◆ MATERIAL PROVIDED ◆
-- Opening Marker --

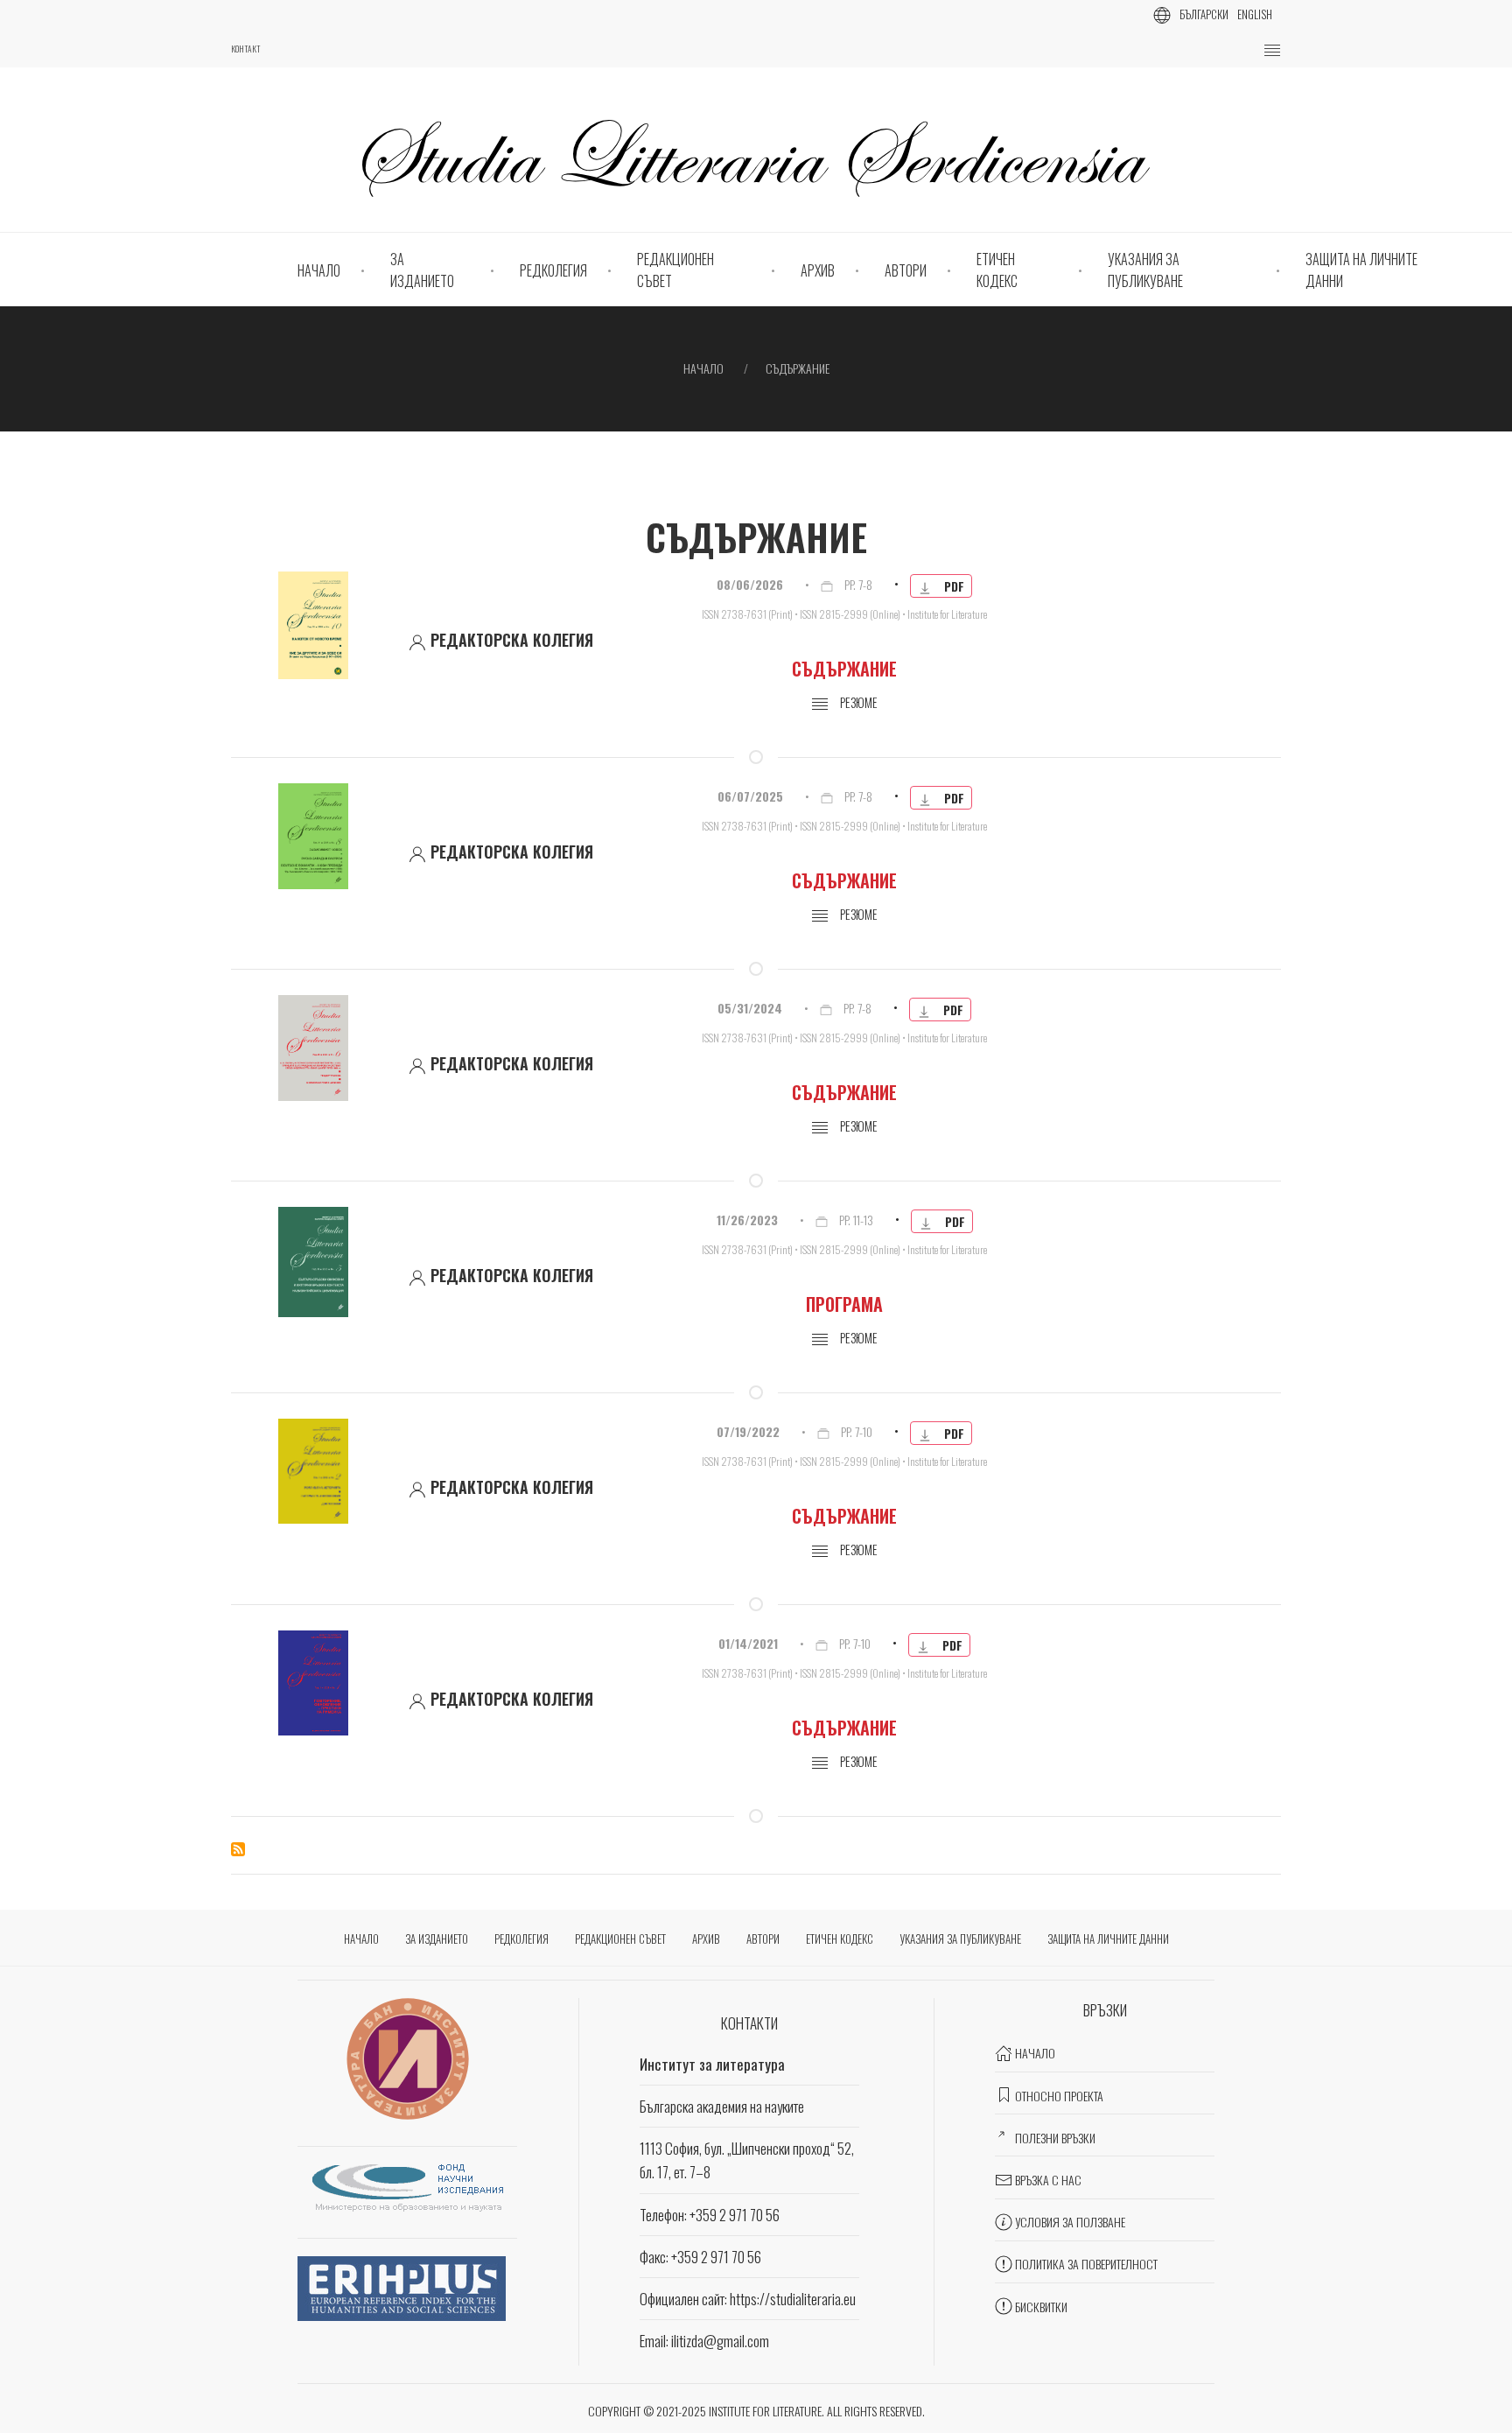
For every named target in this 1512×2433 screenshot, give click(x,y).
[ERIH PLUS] (402, 2286)
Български (1204, 14)
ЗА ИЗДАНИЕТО (422, 270)
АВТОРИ (906, 270)
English (1254, 14)
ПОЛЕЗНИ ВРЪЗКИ (1055, 2137)
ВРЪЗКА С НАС (1048, 2179)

-- Closing Marker --

◆ EXERCISE AIM ◆
Take the data above and set it down exactly, images excluded.

◆ ANSWER FOR THIS EXERCISE ◆
For every named target in this 1512×2433 screenshot, give click(x,y).
[ERIH PLUS] (402, 2286)
Български (1204, 14)
ЗА ИЗДАНИЕТО (422, 270)
АВТОРИ (906, 270)
English (1254, 14)
ПОЛЕЗНИ ВРЪЗКИ (1055, 2137)
ВРЪЗКА С НАС (1048, 2179)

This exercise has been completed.